Turla believes Murder By Death’s seriousness secured a niche for the group.
“We’ve found a style of music that not many people do,” he said. “It’ll never be as popular as something that is going to trend, become super-of-the moment, but it’s allowed us to continue to do this for quite a while. People who are looking for something like what we do, they’re happy to find it.”
Murder By Death is in its 12th year. The group formed in Bloomington when its members were attending Indiana University.
“We were 18, 19 years old,” Turla recalled. “So we have grown up with this band. We’ve been able to figure out what this band is along the way. For us, it’s been a creative experiment the whole time.”
Turla sees Bitter Drink, Bitter Moon, the band’s sixth album, as a turning point, in part because it’s the first Murder By Death recording with new member Scott Brackett. A multi-instrumentalist and backup singer, Brackett enriches arrangements with piano, trumpet, accordion and more.
Long before Brackett’s arrival, Murder By Death had a claim to unusual arrangements through Sarah Balliet’s cello.
“We figured out early on that we wanted to treat the cello like a lead guitar,” Turla said. “So she’s playing that role and I just lay back and let her handle the heavy work. I focus on singing and grounding the songs with guitar chords here and there.”
Bassist Matt Armstrong, too, plays his instrument in unconventional ways.

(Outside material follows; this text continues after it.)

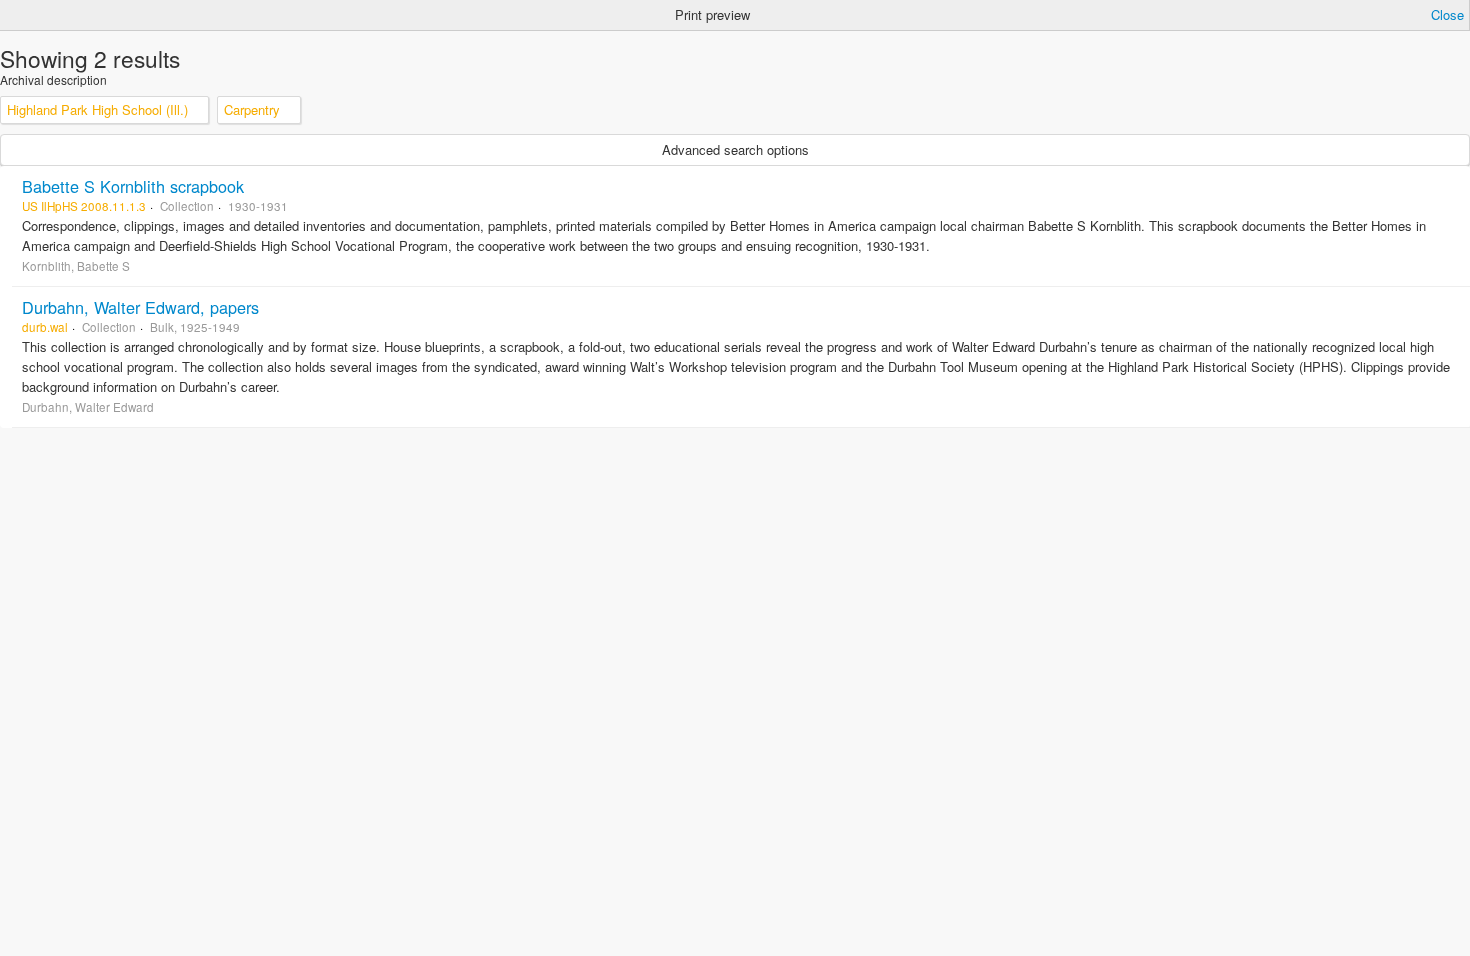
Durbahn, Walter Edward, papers (140, 307)
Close (1447, 14)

“A lot of that stuff that people think is a keyboard or a guitar or the cello is actually Matt making strange sounds with his plethora of pedals,” Turla said. “We often will be like, ‘OK, in this song, the cello will play bass, the bass will play guitar and the guitar will be percussion. We flip who’s handling what role.”
The members of Murder By Death, a band Turla named after the 1976 comedy-mystery movie, Murder by Death, left and then returned to Indiana University. Turla is still a few credits short of his degree in English and religious studies.
“We wrote our third album, In Bocca Al Lupo, while we were back in school,” he said. “This was 2005. A lot of people in the music industry were interested in the band at that point, but there wasn’t any money in it.”
Murder By Death’s members didn’t know whether they should finish their educations and get real jobs or continue with the band.
The group completed its In Bocca Al Lupo album and its subsequent 2006 touring went well.
“But we’ve never had a moment where it was obvious that we were a big success,” Turla said. “It’s always been gradual growth for this group.”
Turla doesn’t know how long Murder By Death ultimately will last but, for now, the albums and tours continue. The band is on a co-headlining tour with Philadelphia’s Man Man. The tour reaches Baton Rouge Thursday, Feb. 14, for a show at the Spanish Moon.
“It’s a great pairing because we’re both strange bands,” Turla said.